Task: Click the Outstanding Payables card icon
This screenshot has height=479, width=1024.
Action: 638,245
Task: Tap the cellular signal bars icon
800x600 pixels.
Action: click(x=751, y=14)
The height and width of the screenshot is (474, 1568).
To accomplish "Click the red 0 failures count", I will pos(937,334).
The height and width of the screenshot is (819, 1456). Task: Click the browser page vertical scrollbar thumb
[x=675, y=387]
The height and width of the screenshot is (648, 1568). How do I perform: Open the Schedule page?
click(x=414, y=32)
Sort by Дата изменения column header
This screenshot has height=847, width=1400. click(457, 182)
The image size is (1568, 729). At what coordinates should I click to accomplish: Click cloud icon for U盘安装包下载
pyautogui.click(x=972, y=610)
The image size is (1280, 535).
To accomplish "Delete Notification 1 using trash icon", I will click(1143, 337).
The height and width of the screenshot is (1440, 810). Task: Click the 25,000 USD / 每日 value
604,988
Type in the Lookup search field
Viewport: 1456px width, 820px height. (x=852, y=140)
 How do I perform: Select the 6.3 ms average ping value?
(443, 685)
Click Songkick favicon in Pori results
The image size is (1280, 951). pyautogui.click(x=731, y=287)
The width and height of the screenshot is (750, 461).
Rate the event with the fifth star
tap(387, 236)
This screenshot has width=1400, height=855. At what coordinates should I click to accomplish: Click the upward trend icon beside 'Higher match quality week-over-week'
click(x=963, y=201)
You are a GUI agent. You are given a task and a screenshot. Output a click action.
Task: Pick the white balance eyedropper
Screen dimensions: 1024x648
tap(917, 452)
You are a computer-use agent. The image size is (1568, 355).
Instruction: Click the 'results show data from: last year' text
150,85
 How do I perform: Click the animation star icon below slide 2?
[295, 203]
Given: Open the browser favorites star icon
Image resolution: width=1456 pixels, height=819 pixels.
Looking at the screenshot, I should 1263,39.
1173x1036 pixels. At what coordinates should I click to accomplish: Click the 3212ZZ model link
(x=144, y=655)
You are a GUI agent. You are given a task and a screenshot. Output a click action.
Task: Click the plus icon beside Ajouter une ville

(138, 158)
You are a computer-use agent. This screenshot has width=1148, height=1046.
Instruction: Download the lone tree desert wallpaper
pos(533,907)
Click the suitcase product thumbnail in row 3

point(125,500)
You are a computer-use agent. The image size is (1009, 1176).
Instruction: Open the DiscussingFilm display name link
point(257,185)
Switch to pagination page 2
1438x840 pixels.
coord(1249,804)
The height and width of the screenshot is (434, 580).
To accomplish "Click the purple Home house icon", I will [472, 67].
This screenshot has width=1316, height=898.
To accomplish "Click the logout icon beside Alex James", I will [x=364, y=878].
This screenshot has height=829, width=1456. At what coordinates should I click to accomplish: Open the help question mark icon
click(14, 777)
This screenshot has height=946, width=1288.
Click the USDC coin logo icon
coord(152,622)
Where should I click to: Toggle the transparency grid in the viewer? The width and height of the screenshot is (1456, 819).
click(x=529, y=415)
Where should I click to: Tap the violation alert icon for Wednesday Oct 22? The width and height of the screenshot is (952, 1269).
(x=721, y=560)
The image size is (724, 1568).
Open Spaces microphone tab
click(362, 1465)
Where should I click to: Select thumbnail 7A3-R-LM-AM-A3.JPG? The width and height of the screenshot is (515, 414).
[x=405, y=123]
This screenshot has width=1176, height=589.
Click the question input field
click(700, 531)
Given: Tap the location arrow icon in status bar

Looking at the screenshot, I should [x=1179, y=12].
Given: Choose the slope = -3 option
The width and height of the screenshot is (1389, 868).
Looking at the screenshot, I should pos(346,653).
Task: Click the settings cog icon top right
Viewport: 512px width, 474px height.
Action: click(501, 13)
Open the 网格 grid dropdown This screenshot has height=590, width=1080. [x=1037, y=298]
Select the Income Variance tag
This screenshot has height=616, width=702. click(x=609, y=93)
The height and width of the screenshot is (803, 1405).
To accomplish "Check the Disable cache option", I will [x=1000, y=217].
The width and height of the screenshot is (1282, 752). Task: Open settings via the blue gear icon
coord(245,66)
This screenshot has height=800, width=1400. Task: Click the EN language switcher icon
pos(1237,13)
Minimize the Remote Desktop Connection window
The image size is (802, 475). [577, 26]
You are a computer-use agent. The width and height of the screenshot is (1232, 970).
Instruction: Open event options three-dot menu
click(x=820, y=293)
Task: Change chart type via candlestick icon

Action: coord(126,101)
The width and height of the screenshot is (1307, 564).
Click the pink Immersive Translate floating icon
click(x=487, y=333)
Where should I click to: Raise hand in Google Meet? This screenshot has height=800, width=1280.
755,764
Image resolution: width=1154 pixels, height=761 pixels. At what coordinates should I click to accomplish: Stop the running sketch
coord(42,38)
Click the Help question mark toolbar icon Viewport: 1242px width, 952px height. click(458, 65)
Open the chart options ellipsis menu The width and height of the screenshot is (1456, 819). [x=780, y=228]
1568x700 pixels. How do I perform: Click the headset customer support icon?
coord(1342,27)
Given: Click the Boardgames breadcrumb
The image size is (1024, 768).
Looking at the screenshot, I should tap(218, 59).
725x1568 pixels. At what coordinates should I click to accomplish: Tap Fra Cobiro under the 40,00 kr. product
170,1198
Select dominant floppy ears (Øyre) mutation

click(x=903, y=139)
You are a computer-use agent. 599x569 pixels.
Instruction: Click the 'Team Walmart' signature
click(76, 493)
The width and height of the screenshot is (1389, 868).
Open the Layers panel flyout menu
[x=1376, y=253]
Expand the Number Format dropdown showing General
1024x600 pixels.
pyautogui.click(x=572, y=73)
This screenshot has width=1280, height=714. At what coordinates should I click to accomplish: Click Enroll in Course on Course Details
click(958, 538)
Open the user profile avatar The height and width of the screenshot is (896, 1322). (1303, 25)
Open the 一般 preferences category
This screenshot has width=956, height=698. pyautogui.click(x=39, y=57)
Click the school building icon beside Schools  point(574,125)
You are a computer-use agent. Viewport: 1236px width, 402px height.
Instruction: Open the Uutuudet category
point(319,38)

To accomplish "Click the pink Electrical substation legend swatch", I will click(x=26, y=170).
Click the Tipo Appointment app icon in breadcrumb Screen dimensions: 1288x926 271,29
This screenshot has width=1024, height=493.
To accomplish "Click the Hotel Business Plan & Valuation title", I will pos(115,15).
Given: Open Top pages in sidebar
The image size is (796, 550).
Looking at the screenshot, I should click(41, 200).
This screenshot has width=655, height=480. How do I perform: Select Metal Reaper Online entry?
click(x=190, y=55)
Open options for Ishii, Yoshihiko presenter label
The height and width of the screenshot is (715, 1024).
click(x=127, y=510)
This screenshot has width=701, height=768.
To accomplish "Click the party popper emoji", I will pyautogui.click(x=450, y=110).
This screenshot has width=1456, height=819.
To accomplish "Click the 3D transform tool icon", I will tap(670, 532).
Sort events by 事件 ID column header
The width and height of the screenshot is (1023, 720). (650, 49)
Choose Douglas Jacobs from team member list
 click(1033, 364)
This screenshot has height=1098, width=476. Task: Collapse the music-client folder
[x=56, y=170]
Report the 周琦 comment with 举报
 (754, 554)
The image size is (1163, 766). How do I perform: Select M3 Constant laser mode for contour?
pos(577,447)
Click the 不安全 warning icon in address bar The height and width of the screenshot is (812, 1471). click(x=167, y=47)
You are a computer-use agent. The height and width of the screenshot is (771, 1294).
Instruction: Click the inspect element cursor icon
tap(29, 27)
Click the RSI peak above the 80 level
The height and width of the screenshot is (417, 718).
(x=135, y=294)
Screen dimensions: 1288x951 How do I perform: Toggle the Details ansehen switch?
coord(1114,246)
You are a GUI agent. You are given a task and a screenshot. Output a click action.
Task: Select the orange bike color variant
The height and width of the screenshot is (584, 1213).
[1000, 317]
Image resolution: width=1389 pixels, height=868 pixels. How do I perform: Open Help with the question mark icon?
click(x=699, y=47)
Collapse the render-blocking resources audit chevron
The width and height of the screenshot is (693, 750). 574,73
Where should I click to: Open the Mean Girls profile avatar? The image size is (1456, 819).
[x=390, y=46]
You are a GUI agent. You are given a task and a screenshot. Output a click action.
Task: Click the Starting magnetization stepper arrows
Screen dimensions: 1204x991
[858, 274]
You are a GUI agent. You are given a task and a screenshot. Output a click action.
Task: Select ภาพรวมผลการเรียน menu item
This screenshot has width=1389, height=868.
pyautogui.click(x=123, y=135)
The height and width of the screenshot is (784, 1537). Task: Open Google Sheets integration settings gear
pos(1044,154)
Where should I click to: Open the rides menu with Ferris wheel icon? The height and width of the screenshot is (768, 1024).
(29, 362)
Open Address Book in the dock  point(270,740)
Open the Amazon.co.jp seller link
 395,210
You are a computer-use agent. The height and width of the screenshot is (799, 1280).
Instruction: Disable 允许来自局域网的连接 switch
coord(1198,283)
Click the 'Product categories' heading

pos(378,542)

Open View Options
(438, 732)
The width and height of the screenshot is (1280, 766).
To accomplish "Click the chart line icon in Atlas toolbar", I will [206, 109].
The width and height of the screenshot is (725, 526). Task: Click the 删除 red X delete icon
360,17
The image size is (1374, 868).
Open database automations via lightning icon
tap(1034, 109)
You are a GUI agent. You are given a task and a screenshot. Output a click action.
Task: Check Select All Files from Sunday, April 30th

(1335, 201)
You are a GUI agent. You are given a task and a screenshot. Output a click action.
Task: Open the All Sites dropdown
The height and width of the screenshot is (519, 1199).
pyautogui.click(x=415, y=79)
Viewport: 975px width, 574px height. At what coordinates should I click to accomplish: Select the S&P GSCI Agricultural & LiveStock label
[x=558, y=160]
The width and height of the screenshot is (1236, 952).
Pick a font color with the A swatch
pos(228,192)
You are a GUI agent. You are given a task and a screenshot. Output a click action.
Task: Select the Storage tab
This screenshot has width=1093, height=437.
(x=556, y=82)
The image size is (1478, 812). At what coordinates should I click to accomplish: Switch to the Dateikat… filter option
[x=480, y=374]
□ □ □ □ □ □ □
Yazılı Problem = Lütfen verilerde "Click Songkick favicon in Pori results" içeren satırdan "tap(387, 236)" içeren satıra kadar her şeyi yeniden yaz; "fifth" yerine "third" koy, gerisini aynen bırak.

Beklenen Çıktı =
Click Songkick favicon in Pori results
The image size is (1280, 951). pyautogui.click(x=731, y=287)
The width and height of the screenshot is (750, 461).
Rate the event with the third star
tap(387, 236)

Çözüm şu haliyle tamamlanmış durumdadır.